__REQUIRED WORK__.
The expected answer comprises all lines from the entries that contain the string "dropdown".

(Collected data entries)
»»
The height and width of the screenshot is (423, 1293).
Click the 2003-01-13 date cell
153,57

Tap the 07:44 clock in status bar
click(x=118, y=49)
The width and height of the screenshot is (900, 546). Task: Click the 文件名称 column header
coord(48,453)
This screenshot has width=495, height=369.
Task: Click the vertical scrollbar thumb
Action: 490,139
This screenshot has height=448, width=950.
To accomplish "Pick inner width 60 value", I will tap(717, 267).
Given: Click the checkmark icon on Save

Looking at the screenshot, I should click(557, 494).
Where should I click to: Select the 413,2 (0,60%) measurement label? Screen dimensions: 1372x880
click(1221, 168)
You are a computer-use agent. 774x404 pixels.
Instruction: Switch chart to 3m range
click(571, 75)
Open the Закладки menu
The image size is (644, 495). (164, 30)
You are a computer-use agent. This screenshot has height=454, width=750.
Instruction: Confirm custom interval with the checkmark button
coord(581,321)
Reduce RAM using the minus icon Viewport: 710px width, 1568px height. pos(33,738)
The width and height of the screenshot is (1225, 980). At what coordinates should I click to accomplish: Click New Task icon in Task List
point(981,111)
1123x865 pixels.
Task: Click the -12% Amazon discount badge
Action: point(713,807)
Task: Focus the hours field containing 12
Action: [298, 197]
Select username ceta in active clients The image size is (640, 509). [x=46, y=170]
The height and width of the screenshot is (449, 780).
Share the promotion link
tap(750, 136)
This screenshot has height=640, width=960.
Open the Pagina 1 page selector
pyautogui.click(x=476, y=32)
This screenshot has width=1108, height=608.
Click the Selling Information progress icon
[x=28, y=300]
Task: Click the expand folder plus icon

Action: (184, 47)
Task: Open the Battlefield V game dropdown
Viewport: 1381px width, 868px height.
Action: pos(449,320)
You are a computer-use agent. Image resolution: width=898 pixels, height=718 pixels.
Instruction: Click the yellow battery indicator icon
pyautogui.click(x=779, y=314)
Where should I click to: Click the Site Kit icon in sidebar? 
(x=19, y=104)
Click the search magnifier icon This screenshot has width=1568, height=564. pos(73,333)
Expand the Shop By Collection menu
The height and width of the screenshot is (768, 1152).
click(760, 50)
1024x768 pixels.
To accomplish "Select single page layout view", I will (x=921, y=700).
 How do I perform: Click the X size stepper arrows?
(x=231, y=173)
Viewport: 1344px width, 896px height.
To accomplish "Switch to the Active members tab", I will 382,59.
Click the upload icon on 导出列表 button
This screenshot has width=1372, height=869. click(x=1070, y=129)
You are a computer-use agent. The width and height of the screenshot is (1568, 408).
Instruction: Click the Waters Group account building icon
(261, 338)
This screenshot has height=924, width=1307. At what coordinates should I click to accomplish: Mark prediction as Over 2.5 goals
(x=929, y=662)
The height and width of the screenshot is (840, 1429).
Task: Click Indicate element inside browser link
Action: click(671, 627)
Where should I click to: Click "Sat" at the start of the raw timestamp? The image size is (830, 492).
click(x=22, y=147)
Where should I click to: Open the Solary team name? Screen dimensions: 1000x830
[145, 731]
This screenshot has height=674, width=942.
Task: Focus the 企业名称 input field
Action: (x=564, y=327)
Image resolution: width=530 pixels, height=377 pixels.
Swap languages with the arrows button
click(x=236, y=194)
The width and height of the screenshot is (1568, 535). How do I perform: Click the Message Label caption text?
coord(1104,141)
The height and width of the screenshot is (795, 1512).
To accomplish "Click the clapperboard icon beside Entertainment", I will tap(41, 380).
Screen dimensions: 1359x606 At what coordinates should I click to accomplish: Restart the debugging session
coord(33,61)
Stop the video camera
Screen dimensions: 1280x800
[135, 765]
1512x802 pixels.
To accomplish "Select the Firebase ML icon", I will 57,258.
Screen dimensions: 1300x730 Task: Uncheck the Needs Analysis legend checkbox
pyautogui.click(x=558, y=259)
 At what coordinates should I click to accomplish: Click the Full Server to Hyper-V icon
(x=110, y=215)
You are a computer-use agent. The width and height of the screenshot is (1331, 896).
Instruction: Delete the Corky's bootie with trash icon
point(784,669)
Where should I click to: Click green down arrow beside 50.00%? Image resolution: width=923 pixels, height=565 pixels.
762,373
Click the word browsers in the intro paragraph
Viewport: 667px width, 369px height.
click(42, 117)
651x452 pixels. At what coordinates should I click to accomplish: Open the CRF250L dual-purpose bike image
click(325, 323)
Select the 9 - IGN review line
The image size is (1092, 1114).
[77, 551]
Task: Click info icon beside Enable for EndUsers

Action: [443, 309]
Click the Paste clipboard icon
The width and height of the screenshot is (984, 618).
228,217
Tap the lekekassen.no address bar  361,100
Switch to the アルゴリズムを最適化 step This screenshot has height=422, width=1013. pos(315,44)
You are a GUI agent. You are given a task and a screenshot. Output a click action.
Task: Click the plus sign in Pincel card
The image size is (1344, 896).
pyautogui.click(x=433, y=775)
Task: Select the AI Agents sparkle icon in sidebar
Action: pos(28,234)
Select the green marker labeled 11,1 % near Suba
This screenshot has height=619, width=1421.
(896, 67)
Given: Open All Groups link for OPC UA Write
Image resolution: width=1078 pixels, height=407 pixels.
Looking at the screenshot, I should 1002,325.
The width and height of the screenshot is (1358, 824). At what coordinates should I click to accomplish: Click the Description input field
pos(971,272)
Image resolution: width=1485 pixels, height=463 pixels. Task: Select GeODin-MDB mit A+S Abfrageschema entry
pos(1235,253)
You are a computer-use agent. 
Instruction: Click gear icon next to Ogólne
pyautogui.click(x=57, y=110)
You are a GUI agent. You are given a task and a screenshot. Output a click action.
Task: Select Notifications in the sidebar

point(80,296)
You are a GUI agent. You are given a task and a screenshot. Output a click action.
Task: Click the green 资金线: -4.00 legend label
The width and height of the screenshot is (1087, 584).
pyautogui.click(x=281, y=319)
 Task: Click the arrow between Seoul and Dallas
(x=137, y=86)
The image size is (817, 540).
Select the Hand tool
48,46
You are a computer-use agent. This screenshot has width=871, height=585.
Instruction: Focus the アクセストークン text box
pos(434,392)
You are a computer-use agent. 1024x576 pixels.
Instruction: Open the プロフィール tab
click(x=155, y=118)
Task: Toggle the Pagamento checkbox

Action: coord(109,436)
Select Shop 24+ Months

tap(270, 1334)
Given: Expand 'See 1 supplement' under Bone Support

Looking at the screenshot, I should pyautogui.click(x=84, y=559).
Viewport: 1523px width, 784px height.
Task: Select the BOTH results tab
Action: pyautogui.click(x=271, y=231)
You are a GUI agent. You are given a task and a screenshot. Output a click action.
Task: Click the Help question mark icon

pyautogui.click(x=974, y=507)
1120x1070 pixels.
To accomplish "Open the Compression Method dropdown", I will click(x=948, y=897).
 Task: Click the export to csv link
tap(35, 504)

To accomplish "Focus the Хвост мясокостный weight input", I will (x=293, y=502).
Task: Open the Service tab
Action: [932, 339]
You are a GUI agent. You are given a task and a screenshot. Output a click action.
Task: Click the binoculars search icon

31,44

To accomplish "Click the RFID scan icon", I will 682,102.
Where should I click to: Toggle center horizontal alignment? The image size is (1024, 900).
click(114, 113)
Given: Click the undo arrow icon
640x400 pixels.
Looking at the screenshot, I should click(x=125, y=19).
««
__RESULT FOR THIS TASK__.
Task: Open the Battlefield V game dropdown
To accomplish "Open the Compression Method dropdown", I will click(x=948, y=897).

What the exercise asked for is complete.